Assemblée nationale
Déposé sur le texte « Soins palliatifs et d’accompagnement »
Josiane Corneloup (DR)
Déposé le 2 mai 2025
Texte n° 1281
Article 1er
Nos règles automatiques n'ont pas pu classer la portée de cet amendement. Cela ne préjuge en rien de son importance.
La personne malade ne doit pas être contrainte de rédiger des directives anticipées si elle ne le souhaite pas. Si elle estime qu’elle ne peut pas se projeter sur ses souhaits lorsqu’elle sera en toute fin de vie, elle doit rester libre d’exprimer sa volonté au fil du temps et non de « s’engager » sur ce que sera sa volonté pour un moment qu’elle n’imagine pas encore. A l’inverse, la personne malade peut déjà savoir exactement ce qu’elle veut et/ou elle peut ne pas souhaiter être accompagnée pour rédiger ses directives anticipées, par exemple par crainte d’une pression implicite ou explicite.

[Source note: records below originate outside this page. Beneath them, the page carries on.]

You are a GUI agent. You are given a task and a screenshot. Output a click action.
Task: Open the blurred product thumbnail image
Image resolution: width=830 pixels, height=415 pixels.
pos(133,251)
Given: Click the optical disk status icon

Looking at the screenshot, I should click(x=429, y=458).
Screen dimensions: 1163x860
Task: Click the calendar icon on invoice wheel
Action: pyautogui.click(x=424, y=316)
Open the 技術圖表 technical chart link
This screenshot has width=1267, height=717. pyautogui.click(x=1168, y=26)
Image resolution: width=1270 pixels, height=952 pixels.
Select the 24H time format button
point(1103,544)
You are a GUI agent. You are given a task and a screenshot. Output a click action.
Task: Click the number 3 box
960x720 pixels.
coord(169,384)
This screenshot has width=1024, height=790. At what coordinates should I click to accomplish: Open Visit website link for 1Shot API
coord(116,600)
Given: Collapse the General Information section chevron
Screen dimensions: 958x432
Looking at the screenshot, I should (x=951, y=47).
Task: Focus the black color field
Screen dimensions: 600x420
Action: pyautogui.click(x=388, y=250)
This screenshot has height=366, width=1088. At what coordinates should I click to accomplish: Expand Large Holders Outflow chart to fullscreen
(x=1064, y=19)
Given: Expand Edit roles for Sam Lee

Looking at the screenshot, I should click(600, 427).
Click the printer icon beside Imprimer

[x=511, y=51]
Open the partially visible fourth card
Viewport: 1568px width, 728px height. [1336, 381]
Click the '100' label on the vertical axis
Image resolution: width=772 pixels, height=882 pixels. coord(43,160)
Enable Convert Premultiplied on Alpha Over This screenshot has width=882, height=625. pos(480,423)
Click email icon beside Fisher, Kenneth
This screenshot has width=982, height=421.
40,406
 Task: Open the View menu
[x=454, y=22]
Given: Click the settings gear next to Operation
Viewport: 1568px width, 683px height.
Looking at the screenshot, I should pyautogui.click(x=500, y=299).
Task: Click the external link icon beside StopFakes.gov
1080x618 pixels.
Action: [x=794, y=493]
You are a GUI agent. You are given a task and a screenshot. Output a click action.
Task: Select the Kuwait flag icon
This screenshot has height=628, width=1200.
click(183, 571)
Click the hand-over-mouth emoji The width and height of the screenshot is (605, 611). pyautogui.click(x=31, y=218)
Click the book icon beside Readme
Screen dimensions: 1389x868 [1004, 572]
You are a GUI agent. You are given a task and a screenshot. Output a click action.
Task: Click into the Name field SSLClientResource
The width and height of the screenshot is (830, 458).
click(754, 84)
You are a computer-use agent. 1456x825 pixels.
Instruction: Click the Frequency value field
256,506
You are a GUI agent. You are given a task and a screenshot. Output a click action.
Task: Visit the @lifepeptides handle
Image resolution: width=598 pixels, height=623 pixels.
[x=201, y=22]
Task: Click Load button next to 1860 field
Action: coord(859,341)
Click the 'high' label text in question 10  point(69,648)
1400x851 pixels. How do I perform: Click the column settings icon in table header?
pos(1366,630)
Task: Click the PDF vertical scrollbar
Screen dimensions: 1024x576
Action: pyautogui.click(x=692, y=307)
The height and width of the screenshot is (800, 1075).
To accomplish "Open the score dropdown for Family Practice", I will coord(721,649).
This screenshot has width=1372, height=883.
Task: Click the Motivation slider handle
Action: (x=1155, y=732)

À l’avant-dernière phrase de l’alinéa 11, après la première occurrence du mot : « et », insérer les mots : « , si la personne malade le souhaite, ».
Aucun scrutin public trouvé pour cet amendement : il a probablement été voté à main levée. Le détail nominatif n'existe alors pas.
La modification n’est pas retrouvée dans la dernière version disponible.